New study below.
It's a big study, involving 6,875 cases from 6 cohorts, & researchers from England, Spain, Norway, Sweden, Greece, Italy, Malaysia & the U.S.A.
"Folate, a vitamin obtained from foods and supplements, is important for maintaining cell health. In this study, however, men with higher blood folate levels were at greater risk of high-grade (more aggressive) prostate cancer compared with men with lower folate levels."
No mention of the back story in the Abstract. But first, I'll mention my own. This goes back ~8 years.
I had been doing something new, & perhaps risky, so started to have PSA tested monthly. I had 6 identical readings in the first 6 months, but I began seeing an integrative medicine doctor, who asked why my regular doctor had not addressed a high homocysteine test result. He had already suggested a hair analysis, which is inexpensive & gives some insight on one's status regarding an array of minerals, good & bad. This showed zero cobalt.
There are a number of reasons why homocysteine might be high, & they mostly relate to the SAM cycle. B12 deficiency is one possibility, since B12 is a cofactor in folate processing, which is key to the SAM cycle. I was taking a B-complex supplement daily, but he told me that it was not uncommon for older men to produce less intrinsic factor [IF] in the stomach. IF is required for the uptake of B12 in the intestines. Since B12 is a cobalt-containg vitamin, the absence of cobalt in my hair was suggestive of a B12 deficiency, & this would likely explain my elevated homocysteine.
For $24 I received a 6 month supply of B12, syringes, & instructions on how to inject into belly fat.

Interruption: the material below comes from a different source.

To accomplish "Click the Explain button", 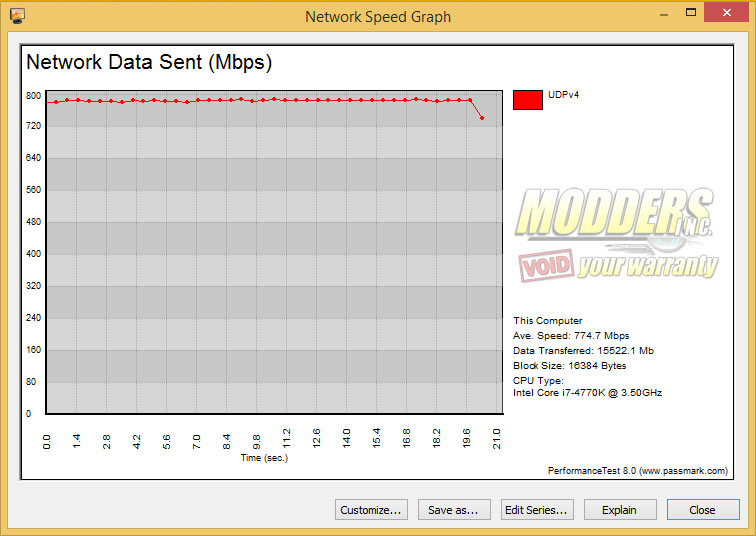I will click(620, 509).
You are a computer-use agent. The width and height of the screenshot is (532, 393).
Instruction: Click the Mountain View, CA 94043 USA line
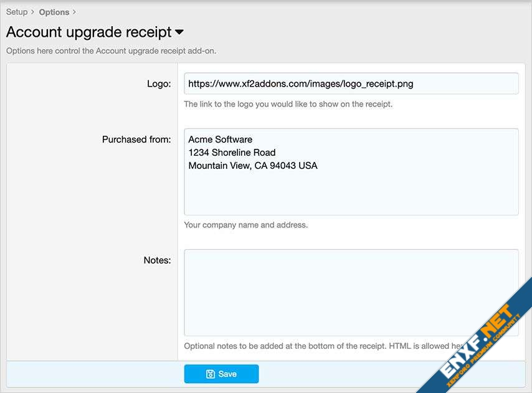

There were PSA increases over the next 3 months - a 20% increase in the third. I was puzzled but did not suspect the B12. But after the third reading I figured it was prudent to look for a PCa connection. I found a handful of papers on PubMed from Scandinavia & threw out the B12.
The SAM cycle, which is part of "one carbon metabolism" can be simplied here to:
Methionine ---> SAM ---> Homocysteine ---> Methionine
1] Methionine is the natural source of methyl in the body, but dietary sources are low.
2] Methionine converts to SAM, which is the universal methyl donor in the body.
3] When SAM has dropped off its methy to a cell, homocysteine remains in circulation.
4] Methionine levels are restored by recycling homocysteine back to methionine. This requires a dietary methyl donor, & folate (from leafy greens, i.e from foliage) is the normal source for many people.
If a cell does not have enough methyl, its DNA can become unstable. This is why hypomethylation is associated with cancer.
However, once PCa occurs, the cells become greedy for methyl. They become hypermethylated. In particular, DNA CpG islands that are the promoter regions for tumor suppressor genes, become methylated. This never happens in normal cells. Methylation effectively silences those genes.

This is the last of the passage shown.